There can be few people, except the seven raised so peremptorily from their beds at the Baur au Lac hotel in Zurich, who did not feel at very least a frisson of vindication. Here were the super-smart Swiss police mounting a dawn raid on a five-star hotel at the request of the US Justice Department, and hauling away some of the most powerful individuals in global sport.
Small matter that football enjoys nothing like the following in the US that it enjoys elsewhere. Small matter, too, that the two men due to contest the presidency of the international footballing federation, Fifa, on Friday were exempt from the round-up and permitted to sleep on.

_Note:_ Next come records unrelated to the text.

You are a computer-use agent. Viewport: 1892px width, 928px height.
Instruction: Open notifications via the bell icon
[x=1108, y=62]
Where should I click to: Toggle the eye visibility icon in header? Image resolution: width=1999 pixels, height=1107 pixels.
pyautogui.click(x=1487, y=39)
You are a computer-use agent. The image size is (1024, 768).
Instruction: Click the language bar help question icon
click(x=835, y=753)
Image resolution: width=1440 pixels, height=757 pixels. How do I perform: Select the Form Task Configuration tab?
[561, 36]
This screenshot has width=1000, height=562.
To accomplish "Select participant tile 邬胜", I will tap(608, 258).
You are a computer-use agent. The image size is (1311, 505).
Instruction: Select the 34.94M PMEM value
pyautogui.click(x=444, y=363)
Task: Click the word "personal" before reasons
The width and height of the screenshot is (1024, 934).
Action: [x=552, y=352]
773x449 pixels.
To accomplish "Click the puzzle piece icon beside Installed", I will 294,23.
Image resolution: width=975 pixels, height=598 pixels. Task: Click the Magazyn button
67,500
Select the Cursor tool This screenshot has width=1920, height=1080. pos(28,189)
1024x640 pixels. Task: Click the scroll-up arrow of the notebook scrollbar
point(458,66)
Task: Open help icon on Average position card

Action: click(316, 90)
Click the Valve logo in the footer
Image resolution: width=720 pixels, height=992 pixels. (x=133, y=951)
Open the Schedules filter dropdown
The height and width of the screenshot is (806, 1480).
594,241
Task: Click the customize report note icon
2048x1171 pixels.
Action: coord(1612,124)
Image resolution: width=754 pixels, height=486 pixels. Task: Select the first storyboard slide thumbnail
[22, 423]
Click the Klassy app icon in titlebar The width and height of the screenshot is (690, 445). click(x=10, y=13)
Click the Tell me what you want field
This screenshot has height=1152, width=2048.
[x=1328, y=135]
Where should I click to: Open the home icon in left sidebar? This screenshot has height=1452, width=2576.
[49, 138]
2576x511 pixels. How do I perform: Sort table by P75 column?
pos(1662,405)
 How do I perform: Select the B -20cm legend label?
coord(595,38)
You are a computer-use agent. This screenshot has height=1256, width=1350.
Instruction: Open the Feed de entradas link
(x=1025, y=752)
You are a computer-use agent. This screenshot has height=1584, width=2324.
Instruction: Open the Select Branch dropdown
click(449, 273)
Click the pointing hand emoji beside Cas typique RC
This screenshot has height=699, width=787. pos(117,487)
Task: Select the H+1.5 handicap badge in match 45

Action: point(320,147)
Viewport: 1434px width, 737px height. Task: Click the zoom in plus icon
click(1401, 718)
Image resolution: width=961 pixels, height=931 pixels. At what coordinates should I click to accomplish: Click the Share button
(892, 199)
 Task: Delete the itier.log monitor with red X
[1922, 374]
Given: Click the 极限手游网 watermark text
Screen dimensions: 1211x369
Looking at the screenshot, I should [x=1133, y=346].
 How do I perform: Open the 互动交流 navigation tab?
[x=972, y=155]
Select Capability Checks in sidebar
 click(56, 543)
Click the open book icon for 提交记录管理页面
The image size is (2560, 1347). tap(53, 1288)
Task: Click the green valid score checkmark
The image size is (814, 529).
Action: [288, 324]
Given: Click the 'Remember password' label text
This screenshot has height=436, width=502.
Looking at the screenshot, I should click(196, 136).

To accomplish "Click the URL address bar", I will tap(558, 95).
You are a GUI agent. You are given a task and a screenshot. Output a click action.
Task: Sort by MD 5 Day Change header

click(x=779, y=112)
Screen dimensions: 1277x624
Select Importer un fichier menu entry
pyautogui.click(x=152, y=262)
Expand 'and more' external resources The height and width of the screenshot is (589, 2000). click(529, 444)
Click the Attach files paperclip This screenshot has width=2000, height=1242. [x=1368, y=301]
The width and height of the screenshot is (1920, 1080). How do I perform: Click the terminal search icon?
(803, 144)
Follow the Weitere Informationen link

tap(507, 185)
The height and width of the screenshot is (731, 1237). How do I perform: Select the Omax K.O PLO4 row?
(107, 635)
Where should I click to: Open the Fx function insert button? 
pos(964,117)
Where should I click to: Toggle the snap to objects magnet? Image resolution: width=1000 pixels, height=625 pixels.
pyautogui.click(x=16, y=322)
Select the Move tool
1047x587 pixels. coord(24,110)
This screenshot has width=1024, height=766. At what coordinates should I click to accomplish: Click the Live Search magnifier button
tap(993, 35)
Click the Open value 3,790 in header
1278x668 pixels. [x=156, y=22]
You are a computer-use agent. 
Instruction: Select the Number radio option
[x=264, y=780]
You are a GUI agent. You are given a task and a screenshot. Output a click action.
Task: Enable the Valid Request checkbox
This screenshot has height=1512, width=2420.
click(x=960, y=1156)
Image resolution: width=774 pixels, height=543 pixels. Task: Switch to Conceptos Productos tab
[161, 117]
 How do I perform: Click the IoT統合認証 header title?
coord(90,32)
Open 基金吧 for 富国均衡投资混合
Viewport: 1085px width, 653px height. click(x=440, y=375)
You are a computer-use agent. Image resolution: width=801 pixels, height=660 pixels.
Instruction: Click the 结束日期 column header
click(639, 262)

The spectacle was dramatic, the timing delicious, and the message – that the final whistle may be about to blow on corruption at the top of the superannuated international football establishment – impossible to ignore.
Within minutes of the news breaking, the accolades for the US-instigated action were piling up in the social media, as they continue to do. Fifa luminaries might be declaring “a sad day” for international football, but popular sympathy was limited. Although Fifa’s President, Sepp Blatter, a Swiss, had a challenger for his re-election this time in the shape of Prince Ali Bin al-Hussein of Jordan, the expectations were that the octogenarian incumbent would be crowned for a fifth time. It was indicative that in recent days, Western commentators had largely given up rehearsing Blatter’s shortcomings and turned to trying to explain his appeal instead.
The seemingly perpetual stagnation in Fifa’s hierarchy was one reason for the widespread glee at its very public embarrassment yesterday. The surprise intervention of law enforcement meant that there was suddenly something to play for. But the satisfaction was multiplied many times over, because earlier efforts to pin down and purge what was widely seen as Fifa’s ingrained corruption had one way or another come to nothing.
The most recent was an investigation sanctioned by Fifa itself, as part of a reputational clean-up initiative. Michael Garcia, a former US attorney, was appointed chairman of the investigative branch of Fifa’s ethics committee (always beware long titles), and set out to look at the 2010 World Cup bidding process. This was 2012. He delivered his report last September. A summary published subsequently was described by Garcia himself as substantially incomplete, and by others, more frankly, as a “whitewash”. The full report remains under wraps for what were described as legal reasons. Garcia resigned.
This tangled tale had augmented a growing sense that Fifa had been allowed to wriggle its way out of far too much. And if it took the combined might of the Swiss police, with its reputation for efficiency and integrity, and the US Justice Department, known for its tireless pursuit of felons everywhere, then so be it. Thank goodness someone was prepared to do the necessary.
Such an uncomplicated response, however, leaves several questions hanging. One concerns the Swiss authorities. The dawn raid was conducted by Swiss police at the request of the US, and this is normal practice if the evidence presented by the foreign jurisdiction passes muster. After the raid, however, the Swiss announced that they too had opened criminal proceedings “against persons unknown on suspicion of criminal mismanagement and money-laundering in connection with the allocation of the 2018 and 2022 World Cups”.
Why, it might be asked, did it take the generally straight-laced Swiss so long, and did it have anything to do with the secrecy of its banks? Was it Garcia’s report, perhaps, or did the US have evidence that forced the Swiss hand?
Another question concerns the US role and its implications. The background to the raid lends a whole new meaning to the term “global policeman” – not without some irony. Even as President Obama was being lambasted from all sides over his reluctance to deploy US military power to halt the advance of Islamic State in the Middle East, his law officers were extending the reach of US judicial power into a sovereign European state and the inner workings of a world sport governing body.
As the UK extradition cases of the “NatWest Three”, the hacker Gary McKinnon, and others have demonstrated, it is not unheard of for US prosecutors to track their quarry far beyond US shores and demand that the accused stand trial in the US. But what happened yesterday was something of quite a different order.
A rough summary would be that, with other jurisdictions unwilling or unable to force Fifa to put its house in order, the US decided to step in and do it for them. How far is this away from a US ambition to have its judicial writ run worldwide?
It is true that there are grounds for the US to claim jurisdiction. Some of the alleged corrupt practices took place on American soil and some of the money allegedly flowed through US banks – which, if true, suggests carelessness, ignorance or both. It also appears that the US indictments in Zurich are a result of evidence provided by other officials who have co-operated with the FBI. Again, there is nothing intrinsically wrong here; like it or not, plea-bargaining is the way so much justice in the US is done.
But the delight at Fifa finally (perhaps) getting its comeuppance needs to be tempered. What happened yesterday was a significant extension of the US judicial reach. And while Fifa might be seen as a deserving recipient of American-style justice, it is worth asking whether we would like to see Washington’s legal writ extended to other international sports bodies, to European organisations, perhaps even to branches of the UN – and where this new projection of US power might stop.